:: EXERCISE GOAL ::
Copy the data below word for word, starting with the line containing "I want to click on add" and continuing through the line containing "In order to click on Synchronization".

Stored entries:

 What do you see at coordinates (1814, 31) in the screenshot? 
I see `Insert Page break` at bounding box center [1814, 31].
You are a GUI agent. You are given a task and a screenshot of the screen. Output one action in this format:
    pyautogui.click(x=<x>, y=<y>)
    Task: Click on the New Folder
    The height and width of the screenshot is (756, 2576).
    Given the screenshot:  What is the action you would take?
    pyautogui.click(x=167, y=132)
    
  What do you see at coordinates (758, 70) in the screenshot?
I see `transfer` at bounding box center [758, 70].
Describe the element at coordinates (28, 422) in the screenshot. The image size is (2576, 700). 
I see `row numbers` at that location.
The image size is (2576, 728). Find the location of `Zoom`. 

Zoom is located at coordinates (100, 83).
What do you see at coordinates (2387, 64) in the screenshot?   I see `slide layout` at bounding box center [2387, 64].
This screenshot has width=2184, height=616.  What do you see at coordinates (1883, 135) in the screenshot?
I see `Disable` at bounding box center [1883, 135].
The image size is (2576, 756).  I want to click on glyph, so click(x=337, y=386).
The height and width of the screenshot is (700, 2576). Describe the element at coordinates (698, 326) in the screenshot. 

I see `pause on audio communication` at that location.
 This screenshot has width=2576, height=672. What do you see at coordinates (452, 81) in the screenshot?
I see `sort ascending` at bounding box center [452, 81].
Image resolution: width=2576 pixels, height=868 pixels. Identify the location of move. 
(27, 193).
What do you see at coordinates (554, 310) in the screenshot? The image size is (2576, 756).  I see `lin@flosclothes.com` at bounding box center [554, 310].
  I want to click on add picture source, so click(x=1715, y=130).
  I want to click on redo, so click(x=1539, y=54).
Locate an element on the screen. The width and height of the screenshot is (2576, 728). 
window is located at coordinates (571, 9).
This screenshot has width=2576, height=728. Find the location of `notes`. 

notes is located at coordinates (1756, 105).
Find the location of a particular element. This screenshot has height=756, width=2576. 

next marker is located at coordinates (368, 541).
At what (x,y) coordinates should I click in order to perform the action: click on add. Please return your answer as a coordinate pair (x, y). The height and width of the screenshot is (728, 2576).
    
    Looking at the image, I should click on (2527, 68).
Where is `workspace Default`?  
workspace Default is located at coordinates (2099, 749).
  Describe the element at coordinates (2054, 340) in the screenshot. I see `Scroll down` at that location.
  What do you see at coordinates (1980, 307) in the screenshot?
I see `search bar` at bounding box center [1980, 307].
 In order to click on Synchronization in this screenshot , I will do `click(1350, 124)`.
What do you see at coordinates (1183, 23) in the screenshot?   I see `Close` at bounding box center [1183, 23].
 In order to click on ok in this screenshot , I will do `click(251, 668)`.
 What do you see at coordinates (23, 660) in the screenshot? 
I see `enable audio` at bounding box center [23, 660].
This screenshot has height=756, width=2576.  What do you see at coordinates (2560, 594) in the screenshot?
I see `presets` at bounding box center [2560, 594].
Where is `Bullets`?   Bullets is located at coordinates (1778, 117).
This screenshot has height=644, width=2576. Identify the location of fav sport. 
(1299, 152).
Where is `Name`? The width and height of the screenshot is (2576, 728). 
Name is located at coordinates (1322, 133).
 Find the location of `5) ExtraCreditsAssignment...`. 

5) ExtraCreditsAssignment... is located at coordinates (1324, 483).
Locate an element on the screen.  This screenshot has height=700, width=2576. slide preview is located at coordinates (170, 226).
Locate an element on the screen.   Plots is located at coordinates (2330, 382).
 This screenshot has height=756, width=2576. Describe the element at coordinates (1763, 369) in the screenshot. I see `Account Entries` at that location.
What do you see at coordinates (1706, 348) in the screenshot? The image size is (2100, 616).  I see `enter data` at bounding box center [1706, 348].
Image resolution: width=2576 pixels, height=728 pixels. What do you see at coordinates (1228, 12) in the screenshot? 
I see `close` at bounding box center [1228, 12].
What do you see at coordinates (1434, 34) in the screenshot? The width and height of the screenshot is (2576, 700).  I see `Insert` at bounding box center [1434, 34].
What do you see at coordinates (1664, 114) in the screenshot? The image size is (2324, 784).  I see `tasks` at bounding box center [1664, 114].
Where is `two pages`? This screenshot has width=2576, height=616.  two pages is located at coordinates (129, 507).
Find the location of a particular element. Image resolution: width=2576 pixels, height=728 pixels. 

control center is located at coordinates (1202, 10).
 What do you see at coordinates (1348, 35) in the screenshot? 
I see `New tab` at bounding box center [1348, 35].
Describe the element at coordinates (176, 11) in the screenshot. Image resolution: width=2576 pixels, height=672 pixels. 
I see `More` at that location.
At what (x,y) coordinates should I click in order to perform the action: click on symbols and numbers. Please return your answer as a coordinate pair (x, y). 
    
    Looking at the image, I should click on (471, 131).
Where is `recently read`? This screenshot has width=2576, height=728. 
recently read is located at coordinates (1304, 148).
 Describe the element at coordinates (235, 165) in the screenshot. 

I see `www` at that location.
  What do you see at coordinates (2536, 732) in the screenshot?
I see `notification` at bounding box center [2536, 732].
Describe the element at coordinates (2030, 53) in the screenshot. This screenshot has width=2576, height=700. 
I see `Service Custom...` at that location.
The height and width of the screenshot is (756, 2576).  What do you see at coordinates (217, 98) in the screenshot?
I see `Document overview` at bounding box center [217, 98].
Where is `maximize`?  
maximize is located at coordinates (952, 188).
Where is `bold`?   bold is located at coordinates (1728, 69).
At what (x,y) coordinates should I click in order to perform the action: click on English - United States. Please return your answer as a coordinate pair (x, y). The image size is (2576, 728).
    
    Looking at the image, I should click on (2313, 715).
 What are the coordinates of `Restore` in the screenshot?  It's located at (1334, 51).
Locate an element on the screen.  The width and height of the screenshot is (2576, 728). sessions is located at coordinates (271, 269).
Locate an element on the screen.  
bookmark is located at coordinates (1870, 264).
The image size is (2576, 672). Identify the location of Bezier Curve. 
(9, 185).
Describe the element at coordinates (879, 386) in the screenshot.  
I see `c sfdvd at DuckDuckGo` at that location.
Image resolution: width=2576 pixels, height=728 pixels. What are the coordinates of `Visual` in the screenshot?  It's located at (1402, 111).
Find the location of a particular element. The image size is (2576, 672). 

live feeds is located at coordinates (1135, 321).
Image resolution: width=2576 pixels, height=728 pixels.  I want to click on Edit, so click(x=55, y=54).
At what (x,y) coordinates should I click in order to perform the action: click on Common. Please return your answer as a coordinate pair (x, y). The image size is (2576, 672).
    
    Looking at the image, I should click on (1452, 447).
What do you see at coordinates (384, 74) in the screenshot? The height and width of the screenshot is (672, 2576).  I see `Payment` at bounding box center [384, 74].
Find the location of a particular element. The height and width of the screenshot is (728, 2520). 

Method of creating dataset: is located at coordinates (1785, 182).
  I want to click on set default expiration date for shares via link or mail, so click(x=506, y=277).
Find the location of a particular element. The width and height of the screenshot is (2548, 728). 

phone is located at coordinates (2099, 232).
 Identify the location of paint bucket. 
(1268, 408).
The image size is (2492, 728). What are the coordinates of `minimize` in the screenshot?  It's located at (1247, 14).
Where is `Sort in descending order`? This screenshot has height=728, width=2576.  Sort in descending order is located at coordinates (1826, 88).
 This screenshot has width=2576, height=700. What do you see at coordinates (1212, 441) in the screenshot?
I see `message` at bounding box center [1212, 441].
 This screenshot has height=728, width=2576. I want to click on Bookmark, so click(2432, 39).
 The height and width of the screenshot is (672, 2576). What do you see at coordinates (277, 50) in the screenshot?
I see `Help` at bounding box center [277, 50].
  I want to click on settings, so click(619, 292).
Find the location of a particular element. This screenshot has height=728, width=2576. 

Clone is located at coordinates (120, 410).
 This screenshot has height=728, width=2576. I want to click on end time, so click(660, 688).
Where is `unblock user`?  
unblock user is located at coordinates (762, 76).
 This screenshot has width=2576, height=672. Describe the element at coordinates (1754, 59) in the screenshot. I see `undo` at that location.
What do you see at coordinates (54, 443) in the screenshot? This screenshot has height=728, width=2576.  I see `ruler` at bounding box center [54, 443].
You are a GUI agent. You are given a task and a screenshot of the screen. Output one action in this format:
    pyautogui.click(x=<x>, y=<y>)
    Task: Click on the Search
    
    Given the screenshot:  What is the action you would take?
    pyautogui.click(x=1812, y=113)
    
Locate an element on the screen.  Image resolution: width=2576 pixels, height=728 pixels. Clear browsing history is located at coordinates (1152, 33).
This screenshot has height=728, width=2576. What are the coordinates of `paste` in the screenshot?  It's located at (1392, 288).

:: EXERCISE ANSWER ::
  I want to click on add picture source, so click(x=1715, y=130).
  I want to click on redo, so click(x=1539, y=54).
Locate an element on the screen. The width and height of the screenshot is (2576, 728). 
window is located at coordinates (571, 9).
This screenshot has width=2576, height=728. Find the location of `notes`. 

notes is located at coordinates (1756, 105).
Find the location of a particular element. This screenshot has height=756, width=2576. 

next marker is located at coordinates (368, 541).
At what (x,y) coordinates should I click in order to perform the action: click on add. Please return your answer as a coordinate pair (x, y). The height and width of the screenshot is (728, 2576).
    
    Looking at the image, I should click on (2527, 68).
Where is `workspace Default`?  
workspace Default is located at coordinates (2099, 749).
  Describe the element at coordinates (2054, 340) in the screenshot. I see `Scroll down` at that location.
  What do you see at coordinates (1980, 307) in the screenshot?
I see `search bar` at bounding box center [1980, 307].
 In order to click on Synchronization in this screenshot , I will do `click(1350, 124)`.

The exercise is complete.